Problem description: Begin at the line containing "Click the save" in the data below and go on through the line containing "Task: Click the Apply Now button", repeating each line exactly; include both ends and no other line.

Material provided:

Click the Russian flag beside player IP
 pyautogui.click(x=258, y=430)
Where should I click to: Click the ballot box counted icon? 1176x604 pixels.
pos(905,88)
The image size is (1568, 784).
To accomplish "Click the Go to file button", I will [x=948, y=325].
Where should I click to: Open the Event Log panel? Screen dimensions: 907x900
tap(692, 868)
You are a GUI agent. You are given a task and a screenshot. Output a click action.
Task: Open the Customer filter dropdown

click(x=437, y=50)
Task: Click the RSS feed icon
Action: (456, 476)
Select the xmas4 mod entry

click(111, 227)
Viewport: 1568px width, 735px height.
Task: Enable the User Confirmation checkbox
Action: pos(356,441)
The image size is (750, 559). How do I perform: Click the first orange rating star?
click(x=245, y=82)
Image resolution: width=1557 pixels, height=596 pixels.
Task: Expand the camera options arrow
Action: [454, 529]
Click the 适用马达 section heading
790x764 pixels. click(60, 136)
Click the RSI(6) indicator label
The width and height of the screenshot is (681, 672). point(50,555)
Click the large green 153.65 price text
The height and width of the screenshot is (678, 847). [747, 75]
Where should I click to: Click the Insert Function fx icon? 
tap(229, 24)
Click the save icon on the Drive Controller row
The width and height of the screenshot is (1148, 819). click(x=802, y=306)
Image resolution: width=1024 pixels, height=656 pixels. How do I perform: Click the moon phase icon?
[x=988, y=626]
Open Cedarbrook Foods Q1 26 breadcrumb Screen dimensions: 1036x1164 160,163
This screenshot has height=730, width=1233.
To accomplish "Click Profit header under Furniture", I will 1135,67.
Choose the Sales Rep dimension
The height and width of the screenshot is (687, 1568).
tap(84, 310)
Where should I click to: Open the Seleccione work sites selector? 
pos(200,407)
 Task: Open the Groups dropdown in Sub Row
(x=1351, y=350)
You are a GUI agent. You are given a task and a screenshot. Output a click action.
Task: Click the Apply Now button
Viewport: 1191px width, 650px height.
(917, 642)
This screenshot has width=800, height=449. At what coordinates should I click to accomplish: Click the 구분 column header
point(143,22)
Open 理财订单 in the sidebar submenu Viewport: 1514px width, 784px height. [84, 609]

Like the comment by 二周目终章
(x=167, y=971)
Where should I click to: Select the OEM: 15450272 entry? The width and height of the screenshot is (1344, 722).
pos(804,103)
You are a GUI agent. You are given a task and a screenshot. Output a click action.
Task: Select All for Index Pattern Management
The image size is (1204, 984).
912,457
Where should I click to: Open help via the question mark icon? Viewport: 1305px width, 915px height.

Solution below:
Click the save icon on the Drive Controller row
The width and height of the screenshot is (1148, 819). click(x=802, y=306)
Image resolution: width=1024 pixels, height=656 pixels. How do I perform: Click the moon phase icon?
[x=988, y=626]
Open Cedarbrook Foods Q1 26 breadcrumb Screen dimensions: 1036x1164 160,163
This screenshot has height=730, width=1233.
To accomplish "Click Profit header under Furniture", I will 1135,67.
Choose the Sales Rep dimension
The height and width of the screenshot is (687, 1568).
tap(84, 310)
Where should I click to: Open the Seleccione work sites selector? 
pos(200,407)
 Task: Open the Groups dropdown in Sub Row
(x=1351, y=350)
You are a GUI agent. You are given a task and a screenshot. Output a click action.
Task: Click the Apply Now button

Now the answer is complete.